Bei den Präsidentenwahlen in der Ukraine führt ein Komiker. Der Wunsch nach Veränderung ist so groß, dass sich die Ukrainer fürs Risiko entschieden haben, kommentiert Inna Hartwich.
Kiew - In der Ukraine veräppelt die Unterhaltungsbranche nicht mehr die Politik, vielmehr funktioniert die Politik nun endgültig wie die Unterhaltungsbranche. Wladimir Selenski hat die politische Elite seines Landes drei Monate lang vor sich hergetrieben. Er hat sich dem gängigen politischen Weg völlig entzogen. Einen Wahlkampf führte er mit Sketchen auf der Bühne, Debatten stellte er sich nicht. Nun ist es kein Witz mehr: Der nicht allzu überraschende Einzug Selenskis in die Stichwahl ist ein knallhartes Abstrafen der politischen Elite in der Ukraine. Er zeigt, dass die Mehrheit der Ukrainer offenbar keine Politiker in der Politik wünschen. Sie wollen einen, der so ist, wie die Fernsehfigur, die Selenski gibt: einen Präsidenten aus dem Volk, der etwas ungelenk und naiv, aber ehrlich und sympathisch mit einem System aus Vetternwirtschaft aufräumt.
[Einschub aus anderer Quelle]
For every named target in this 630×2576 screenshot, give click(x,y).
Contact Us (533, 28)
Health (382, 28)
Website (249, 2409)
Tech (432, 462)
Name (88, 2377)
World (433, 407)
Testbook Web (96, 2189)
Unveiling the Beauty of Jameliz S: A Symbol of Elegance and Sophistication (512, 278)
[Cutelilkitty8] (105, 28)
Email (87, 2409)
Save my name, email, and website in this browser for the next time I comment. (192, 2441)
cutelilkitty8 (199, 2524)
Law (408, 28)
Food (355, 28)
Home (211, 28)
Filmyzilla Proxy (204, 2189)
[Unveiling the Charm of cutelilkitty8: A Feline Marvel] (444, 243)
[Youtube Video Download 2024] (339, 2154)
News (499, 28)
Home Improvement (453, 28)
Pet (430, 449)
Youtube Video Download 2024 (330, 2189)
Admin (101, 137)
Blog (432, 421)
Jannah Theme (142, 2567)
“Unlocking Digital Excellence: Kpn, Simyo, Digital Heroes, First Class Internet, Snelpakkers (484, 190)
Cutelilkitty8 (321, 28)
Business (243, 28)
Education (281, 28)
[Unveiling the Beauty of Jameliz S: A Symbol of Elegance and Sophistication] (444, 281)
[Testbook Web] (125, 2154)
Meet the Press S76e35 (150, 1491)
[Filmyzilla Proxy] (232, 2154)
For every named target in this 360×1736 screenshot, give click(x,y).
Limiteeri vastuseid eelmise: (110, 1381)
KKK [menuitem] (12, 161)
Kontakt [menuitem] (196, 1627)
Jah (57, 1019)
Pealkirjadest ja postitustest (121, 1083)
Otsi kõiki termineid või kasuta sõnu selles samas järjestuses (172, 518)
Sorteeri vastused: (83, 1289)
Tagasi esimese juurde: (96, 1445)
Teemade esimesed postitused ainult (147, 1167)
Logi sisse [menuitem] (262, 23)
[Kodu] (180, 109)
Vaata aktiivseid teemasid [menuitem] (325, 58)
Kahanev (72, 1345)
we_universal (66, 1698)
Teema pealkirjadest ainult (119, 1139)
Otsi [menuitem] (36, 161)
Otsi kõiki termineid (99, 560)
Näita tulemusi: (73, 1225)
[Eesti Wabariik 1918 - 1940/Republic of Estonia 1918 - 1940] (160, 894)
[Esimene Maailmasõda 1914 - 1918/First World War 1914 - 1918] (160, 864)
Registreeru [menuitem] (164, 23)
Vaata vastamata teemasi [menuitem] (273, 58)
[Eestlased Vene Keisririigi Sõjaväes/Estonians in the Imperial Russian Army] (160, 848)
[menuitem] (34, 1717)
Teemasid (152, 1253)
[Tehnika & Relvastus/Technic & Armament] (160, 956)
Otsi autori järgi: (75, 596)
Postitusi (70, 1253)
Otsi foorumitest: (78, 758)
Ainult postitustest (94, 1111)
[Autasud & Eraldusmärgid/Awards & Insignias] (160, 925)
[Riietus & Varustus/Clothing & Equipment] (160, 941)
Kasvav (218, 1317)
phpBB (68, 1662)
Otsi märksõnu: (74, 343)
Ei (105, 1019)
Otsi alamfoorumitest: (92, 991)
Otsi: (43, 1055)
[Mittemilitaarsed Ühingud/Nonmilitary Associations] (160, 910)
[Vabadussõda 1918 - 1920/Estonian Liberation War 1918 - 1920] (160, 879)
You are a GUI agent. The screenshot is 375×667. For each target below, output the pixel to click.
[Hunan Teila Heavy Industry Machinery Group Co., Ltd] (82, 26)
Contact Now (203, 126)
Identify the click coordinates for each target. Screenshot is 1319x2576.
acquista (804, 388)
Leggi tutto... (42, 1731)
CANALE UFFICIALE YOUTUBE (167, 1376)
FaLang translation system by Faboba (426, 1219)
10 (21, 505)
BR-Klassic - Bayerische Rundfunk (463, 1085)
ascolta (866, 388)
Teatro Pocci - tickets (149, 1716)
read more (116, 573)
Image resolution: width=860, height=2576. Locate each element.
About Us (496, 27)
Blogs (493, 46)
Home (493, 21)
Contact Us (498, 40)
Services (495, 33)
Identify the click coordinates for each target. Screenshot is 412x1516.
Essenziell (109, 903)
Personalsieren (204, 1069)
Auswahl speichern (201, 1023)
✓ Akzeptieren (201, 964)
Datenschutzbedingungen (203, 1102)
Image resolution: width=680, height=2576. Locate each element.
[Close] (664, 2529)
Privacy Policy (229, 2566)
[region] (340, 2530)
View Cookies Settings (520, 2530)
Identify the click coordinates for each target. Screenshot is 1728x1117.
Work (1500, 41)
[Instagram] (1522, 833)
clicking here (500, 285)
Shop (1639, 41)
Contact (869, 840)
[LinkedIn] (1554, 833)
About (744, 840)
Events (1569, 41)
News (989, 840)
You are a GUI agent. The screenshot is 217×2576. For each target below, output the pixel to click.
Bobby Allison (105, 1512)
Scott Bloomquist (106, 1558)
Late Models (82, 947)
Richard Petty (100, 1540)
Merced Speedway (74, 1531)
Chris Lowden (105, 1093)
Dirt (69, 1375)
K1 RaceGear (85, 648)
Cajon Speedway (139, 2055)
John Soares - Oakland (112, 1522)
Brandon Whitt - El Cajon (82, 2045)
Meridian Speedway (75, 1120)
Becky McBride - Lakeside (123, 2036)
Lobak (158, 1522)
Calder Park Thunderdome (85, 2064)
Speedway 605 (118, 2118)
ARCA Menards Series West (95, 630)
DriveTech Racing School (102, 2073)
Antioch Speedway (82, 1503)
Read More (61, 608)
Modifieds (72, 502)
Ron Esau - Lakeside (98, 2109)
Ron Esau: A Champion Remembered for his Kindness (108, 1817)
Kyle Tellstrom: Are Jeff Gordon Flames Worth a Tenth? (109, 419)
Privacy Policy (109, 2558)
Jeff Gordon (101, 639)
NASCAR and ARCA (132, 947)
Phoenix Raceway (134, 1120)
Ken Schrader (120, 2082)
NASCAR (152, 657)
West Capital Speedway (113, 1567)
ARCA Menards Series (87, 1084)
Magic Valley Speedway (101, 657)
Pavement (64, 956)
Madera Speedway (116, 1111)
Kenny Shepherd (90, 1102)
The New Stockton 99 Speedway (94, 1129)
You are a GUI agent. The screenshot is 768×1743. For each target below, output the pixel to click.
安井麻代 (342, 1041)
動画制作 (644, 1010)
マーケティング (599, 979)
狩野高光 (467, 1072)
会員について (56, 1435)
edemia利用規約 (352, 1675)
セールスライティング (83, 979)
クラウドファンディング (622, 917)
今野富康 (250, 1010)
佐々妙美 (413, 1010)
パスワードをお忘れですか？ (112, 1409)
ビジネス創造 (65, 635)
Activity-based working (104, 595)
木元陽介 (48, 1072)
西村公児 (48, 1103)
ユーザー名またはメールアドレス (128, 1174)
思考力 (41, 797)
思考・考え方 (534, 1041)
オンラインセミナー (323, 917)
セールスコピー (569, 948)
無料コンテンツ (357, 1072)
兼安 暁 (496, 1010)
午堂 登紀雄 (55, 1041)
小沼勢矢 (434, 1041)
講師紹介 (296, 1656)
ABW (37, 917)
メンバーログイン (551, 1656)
Versprechungen und Gelächter
Es ist kein neues Phänomen im postsowjetischen Raum, auch in der Ukraine nicht: Bei nahezu jeder Wahl wird eine Art Messias gesucht, der den Weg in eine helle Zukunft weise. Selenski greift gar die Wörter „Helligkeit“ und „Licht“ auf, wenn er von Veränderungen in seinem Land spricht. Die Menschen glauben ihm, weil er es ihnen so einfach macht. Mit Versprechungen, mit viel Gelächter. Der Wunsch nach Veränderung ist so groß, dass sich die Ukrainer fürs Risiko entschieden haben.